The violence continued later that day, when five armed attacks occurred between 6:00 and 7:00 p.m. in Ciudad Obregon.

The assaults started shortly after 6:00 p.m. when two young people were killed in their home on Calle Francisco Zarco in Colonia Constitución.

Minutes later, two men were killed in a hail of more than 50 bullets while in a car at the corner of Calle Otancahui and Avenida Jesus Garcia in Colonia Las Arboledas.

And at 6:30 p.m. a man was seriously injured in an armed assault while riding in a car in Obregon’s Colonia Villa Fontana. His condition was not known at the time of the report.

After the assaults, police located two vehicles with weapons and tactical equipment in the El Rodeo subdivision of Ciudad Obregon.

And in an apparently related incident, witnesses reported that four alleged “sicarios” (assassins) in a gray late-model Nissan March abandoned their vehicle, leaving one man who had multiple gunshot wounds, and commandeered a red Yaris sedan from its owner to flee from the scene.

The Saturday gun violence followed the murders of nine people as a result of armed assaults in and near the border city of Agua Prieta.

We recommend that you use extreme caution if you choose to visit Agua Prieta, Ciudad Obregon or any other place in the municipality of Cajeme.

Border Gun Violence Continues in Agua Prieta

Following the nine homicides in the area on June 10, there were two more firearm-involved incidents on June 14 in the Arizona-Sonora border city of Agua Prieta, near the street where cross-border travelers wait to cross the border. Hermosillo-based newspaper El Imparcial reported that the gun violence involved two more murders and a shootout near a primary school. It is not clear whether the two events, which occurred one block apart, were related.

Early on June 14, two men were found dead in a home on Calle 3 between Avenidas 23 and 24 in Colonia Militar. The house is located just three blocks south of the international border and approximately 1.25 miles east of the Raul H. Castro Port of Entry border crossing.

El Imparcial reported that local police retrieved a variety of shell casings of various calibers from the scene, which also included a bullet-ridden late-model black GMC Sierra.

The deceased were identified by the Sonora State Attorney General’s Office (FGJE) as 39-year-old “Manuel N.,” aka “El Ratón” (the mouse) and “El Machi,” whose age was estimated to be between 30 and 35 years old.

Also that morning, nervous residents of Agua Prieta and Douglas were again listening to the sounds of gunfire as a gunbattle erupted outside of the Margarita Maza de Juarez Elementary School, located just two blocks south of the border on Calle 2, between Avenideas 22 and 23. The school’s young students were on summer break, but a group of administrators were meeting at the school.
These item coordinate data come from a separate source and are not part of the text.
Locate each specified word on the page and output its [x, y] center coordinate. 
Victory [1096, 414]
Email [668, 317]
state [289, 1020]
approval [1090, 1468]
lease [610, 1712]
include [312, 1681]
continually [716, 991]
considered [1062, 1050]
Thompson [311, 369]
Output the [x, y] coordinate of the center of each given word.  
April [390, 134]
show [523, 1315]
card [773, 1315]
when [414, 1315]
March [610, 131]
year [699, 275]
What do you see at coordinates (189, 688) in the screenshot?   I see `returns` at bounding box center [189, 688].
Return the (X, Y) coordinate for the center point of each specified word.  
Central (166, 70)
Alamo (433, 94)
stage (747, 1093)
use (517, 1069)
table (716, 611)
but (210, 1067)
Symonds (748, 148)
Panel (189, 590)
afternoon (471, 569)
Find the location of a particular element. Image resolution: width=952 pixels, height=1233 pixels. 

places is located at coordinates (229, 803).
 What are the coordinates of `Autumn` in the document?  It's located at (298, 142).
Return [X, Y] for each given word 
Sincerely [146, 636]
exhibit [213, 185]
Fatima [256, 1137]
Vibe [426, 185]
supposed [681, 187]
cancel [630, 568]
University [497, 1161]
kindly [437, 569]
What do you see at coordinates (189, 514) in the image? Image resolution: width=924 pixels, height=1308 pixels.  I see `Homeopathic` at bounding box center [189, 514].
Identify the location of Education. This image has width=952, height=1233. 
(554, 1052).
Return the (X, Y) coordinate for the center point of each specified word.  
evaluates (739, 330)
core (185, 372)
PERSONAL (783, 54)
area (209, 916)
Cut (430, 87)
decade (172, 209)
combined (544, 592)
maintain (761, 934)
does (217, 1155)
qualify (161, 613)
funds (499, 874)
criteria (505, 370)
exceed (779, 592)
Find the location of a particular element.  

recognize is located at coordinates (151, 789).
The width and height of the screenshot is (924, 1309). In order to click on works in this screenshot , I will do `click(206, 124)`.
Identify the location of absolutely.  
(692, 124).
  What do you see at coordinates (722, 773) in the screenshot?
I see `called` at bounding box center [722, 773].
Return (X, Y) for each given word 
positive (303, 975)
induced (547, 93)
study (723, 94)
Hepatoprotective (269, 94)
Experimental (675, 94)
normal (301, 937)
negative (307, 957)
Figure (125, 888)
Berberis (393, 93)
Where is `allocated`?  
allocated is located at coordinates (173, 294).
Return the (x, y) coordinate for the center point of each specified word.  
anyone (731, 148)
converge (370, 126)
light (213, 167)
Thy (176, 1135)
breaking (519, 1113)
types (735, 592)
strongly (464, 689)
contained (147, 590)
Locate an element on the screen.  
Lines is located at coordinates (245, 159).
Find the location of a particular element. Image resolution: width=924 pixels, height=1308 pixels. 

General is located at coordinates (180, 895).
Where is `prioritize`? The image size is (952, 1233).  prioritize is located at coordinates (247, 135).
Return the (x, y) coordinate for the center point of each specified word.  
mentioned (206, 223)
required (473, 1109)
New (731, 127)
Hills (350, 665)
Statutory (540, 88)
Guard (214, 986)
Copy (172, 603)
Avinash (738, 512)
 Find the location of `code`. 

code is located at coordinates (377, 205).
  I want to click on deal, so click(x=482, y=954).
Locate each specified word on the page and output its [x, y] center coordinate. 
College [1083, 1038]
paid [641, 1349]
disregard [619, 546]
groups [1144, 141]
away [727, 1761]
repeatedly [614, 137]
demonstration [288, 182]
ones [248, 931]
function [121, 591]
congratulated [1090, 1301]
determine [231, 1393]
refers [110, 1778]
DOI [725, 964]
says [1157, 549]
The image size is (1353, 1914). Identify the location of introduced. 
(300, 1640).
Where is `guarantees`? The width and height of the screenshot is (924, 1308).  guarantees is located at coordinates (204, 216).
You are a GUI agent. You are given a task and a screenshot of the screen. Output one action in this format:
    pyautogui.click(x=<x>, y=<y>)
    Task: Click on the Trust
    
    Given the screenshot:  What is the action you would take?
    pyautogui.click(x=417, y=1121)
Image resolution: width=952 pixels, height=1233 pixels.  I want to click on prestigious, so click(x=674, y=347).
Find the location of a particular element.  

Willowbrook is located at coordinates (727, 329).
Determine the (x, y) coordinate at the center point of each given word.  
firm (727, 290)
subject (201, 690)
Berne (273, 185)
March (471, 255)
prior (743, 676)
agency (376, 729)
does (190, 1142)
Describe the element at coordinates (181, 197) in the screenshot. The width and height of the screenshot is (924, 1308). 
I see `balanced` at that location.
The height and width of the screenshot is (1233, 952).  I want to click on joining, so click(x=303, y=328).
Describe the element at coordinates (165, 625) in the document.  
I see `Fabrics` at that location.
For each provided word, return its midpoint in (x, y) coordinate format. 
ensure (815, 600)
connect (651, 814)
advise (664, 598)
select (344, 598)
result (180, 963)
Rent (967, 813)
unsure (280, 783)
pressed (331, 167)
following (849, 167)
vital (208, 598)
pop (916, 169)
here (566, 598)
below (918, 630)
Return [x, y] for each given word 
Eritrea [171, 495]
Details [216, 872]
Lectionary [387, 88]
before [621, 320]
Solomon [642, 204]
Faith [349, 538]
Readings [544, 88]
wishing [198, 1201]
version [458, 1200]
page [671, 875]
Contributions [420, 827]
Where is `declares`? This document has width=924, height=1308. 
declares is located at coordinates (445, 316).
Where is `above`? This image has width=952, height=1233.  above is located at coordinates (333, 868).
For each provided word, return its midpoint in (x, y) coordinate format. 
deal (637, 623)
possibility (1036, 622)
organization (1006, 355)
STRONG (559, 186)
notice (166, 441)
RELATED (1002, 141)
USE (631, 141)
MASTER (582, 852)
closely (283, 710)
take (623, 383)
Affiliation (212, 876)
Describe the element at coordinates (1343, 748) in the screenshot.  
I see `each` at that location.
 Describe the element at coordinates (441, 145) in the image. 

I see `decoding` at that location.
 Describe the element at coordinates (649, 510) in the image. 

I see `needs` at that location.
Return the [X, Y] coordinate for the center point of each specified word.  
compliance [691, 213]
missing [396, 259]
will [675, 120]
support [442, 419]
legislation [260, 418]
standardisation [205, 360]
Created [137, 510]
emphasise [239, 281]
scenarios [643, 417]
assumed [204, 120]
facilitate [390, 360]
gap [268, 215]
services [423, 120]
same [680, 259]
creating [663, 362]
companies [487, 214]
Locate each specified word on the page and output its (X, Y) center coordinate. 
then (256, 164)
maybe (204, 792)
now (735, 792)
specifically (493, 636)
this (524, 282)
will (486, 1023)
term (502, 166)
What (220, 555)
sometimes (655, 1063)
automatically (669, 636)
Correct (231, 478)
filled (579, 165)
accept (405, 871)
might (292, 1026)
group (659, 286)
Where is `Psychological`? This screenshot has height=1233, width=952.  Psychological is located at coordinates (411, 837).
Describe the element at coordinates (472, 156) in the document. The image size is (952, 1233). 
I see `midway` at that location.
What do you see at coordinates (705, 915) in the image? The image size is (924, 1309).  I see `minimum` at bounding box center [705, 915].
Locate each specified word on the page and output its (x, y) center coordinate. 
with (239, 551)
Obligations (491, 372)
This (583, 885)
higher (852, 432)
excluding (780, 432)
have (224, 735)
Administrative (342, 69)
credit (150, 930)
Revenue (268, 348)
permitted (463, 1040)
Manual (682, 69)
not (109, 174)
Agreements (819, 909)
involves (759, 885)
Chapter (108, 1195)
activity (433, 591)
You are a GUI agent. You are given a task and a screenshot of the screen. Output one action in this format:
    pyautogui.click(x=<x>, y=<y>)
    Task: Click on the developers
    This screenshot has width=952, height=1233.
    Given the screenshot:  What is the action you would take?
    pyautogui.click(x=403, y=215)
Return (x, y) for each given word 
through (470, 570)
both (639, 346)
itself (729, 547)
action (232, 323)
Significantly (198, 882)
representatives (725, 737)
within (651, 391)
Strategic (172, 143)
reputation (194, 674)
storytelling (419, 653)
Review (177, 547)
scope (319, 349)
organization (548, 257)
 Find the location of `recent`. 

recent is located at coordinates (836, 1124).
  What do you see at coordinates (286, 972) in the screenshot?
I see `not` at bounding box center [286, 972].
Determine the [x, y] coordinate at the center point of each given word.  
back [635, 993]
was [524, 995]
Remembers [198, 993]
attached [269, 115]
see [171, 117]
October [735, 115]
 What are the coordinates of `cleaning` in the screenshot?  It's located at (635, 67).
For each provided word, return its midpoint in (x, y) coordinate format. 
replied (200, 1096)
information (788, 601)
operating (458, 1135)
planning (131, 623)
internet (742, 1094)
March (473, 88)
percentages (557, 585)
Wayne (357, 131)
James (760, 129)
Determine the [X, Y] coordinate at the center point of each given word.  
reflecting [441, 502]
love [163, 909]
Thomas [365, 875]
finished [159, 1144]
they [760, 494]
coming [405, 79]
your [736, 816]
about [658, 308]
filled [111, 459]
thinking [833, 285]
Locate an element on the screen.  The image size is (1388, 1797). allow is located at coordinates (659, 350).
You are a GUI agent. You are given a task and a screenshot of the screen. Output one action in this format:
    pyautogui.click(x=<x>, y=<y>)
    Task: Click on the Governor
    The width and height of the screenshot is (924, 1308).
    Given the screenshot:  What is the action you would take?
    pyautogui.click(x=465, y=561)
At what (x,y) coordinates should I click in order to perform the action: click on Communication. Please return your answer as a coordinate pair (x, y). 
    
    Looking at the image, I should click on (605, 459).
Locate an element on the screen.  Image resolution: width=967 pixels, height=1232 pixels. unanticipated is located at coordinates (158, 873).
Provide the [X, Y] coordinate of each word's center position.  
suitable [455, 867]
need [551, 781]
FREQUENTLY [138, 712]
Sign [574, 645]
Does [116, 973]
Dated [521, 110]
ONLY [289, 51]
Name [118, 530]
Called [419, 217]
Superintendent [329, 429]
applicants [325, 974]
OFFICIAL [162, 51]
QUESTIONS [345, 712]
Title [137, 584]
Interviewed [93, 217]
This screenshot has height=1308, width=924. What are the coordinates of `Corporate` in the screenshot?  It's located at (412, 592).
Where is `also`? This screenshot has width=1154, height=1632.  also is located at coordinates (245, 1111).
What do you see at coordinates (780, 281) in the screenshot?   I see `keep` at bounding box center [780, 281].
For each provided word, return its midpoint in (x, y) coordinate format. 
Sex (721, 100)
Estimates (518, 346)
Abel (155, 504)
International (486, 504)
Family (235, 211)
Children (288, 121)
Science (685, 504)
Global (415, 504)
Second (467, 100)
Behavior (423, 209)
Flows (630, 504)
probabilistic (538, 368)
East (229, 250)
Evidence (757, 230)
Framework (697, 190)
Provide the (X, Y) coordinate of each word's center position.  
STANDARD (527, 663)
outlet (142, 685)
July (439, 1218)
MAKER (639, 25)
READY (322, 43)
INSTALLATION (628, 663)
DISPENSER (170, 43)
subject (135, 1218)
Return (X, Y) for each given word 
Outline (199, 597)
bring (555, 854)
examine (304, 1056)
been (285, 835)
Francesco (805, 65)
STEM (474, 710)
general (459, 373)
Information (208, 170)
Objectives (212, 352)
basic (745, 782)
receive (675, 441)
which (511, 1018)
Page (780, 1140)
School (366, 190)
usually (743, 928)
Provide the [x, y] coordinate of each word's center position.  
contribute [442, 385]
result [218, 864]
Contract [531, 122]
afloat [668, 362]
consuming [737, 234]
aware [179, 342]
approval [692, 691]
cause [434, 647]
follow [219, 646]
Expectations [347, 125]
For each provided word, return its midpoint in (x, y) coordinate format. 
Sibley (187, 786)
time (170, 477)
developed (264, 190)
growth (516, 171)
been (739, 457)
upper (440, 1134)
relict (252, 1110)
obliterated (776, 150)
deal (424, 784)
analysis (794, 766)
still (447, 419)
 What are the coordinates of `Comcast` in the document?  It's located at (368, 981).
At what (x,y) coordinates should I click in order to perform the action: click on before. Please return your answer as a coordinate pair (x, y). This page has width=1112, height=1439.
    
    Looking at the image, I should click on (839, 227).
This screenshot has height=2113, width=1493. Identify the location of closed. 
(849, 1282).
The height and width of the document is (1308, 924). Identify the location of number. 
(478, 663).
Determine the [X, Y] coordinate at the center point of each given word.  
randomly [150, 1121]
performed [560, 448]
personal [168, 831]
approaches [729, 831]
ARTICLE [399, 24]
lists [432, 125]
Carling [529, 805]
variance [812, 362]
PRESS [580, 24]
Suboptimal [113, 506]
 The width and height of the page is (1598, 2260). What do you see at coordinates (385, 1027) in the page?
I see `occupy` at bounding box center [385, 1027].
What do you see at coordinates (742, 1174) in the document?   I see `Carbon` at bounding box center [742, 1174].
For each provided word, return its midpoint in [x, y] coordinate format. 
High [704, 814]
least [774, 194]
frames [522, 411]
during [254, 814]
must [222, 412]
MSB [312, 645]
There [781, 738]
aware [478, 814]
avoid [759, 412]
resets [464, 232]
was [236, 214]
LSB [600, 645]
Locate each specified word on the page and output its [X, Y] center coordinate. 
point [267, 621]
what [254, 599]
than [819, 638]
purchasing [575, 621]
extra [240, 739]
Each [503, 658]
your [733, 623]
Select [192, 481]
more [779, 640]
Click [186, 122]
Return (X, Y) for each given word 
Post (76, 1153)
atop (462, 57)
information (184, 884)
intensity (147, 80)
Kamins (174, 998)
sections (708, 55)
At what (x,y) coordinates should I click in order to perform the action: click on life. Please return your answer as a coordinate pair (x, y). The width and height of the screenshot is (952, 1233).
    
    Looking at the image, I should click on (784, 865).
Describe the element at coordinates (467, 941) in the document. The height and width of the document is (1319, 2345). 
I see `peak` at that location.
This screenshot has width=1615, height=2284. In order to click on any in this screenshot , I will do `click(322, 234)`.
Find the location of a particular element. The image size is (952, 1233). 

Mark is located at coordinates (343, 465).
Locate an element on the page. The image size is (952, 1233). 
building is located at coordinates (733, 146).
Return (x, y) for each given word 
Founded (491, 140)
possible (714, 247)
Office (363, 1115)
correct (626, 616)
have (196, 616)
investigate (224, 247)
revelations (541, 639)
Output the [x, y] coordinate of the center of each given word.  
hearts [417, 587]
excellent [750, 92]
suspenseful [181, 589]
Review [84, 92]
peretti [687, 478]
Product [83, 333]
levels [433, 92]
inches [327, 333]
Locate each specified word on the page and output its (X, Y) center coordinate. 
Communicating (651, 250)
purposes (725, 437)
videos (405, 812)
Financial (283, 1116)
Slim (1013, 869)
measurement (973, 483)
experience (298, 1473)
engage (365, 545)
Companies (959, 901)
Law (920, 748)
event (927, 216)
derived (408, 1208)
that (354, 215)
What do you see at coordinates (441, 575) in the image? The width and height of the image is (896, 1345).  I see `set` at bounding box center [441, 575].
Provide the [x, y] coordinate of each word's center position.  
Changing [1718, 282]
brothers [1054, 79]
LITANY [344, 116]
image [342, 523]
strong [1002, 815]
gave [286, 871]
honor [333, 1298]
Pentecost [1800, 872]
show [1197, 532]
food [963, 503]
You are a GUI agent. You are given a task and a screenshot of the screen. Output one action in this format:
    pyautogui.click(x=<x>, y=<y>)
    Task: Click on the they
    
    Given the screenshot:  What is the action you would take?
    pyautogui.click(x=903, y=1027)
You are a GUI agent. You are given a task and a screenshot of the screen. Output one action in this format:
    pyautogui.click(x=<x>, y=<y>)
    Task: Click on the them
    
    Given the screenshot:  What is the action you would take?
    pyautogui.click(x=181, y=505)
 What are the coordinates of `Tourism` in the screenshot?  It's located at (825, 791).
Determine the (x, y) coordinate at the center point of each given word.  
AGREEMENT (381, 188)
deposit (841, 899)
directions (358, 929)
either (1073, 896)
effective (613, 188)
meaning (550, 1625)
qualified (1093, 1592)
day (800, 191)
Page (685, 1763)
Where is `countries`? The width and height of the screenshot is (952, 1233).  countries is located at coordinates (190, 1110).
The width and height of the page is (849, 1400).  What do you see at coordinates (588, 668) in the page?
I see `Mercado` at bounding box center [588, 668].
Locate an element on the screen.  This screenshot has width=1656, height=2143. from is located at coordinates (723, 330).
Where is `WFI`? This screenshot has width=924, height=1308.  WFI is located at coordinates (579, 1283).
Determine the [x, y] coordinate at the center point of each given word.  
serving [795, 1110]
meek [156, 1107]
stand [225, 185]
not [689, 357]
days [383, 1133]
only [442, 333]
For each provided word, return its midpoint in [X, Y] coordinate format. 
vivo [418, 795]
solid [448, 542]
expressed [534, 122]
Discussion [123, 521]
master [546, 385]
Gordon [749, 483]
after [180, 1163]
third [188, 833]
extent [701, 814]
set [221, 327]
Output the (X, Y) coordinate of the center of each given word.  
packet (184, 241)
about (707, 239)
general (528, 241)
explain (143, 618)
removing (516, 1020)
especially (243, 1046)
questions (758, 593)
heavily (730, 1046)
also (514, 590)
Elements of the Mexican Army and Agua Prieta municipal police soon arrived at the scene to investigate. El Imparcial reported that there were rumors of fatalities, but police did not confirm them at the scene.

A “Code Red” police alert that indicates a firearms-related incident was activated at 9:40 a.m., activating a “C5i” Operations Center. The letters and number in C5i represent: Control, Command, Communication, Computing, Coordination and Intelligence.

Both shooting incidents occurred a short distance from Calle Internacional, the street where vehicles line up as they wait to cross the international border from Agua Prieta, Sonora to Douglas, Arizona. We reiterate our travel advisory for Agua Prieta, to take extreme caution if traveling to the area (which is not recommended). 

A Bloody Monday in the Arizona-Sonora Border Region

According to Sonora, Mexico media reports there were 10 homicides on the afternoon of June 10, making it the bloodiest day in recent memory for the state. Nine of the homicide victims were gunned down in border towns along the border between Arizona and Sonora.

The carnage started in the Sonora border city of Agua Prieta, located south of Douglas, Arizona. There, four men and one woman were killed by gunfire early Monday afternoon.

Shortly after those murders, at approximately 1:30 p.m., four men in a Chevrolet HHR were gunned down in a hail of gunfire along the highway on the south outskirts of Naco, Sonora.

Naco is located on the Sonora border approximately seven miles south of Bisbee, Arizona and is a 23-mile drive from the scene of the earlier deaths in Agua Prieta. The highway through Naco is a route to the tourism area along the Rio Sonora.

The tenth victim of gun violence in Sonora on Monday afternoon was a man found shot in a house on the corner of Calle Sufragio Efectivo and Juarez in the state capital of Hermosillo.

Details of the last homicide were still sketchy, but they did mention that the shooting occurred during a kidnapping attempt.

Because of apparently escalating tensions in the eastern border between Arizona and Sonora, we advise travelers to exercise extreme caution if you plan to visit or pass through Agua Prieta or Naco, Sonora.

Tucson Couple Kidnapped in Nogales, Sonora

The Arizona Republic reported yesterday that an American couple from Tucson, ages 38 and 40, were kidnapped by several armed gunmen last week in Nogales, Mexico.

The pair was abducted by several armed men last Wednesday, April 24. They were bound and held in a house in southern Nogales as their abductors attempted to get $15,000 from relatives in Tucson.

The situation ended the following day when investigators from the Sonora Attorney General’s office located and freed them.

They were interviewed to provide evidence for the prosecution of the kidnappers before they were taken to the international border to return to the United States.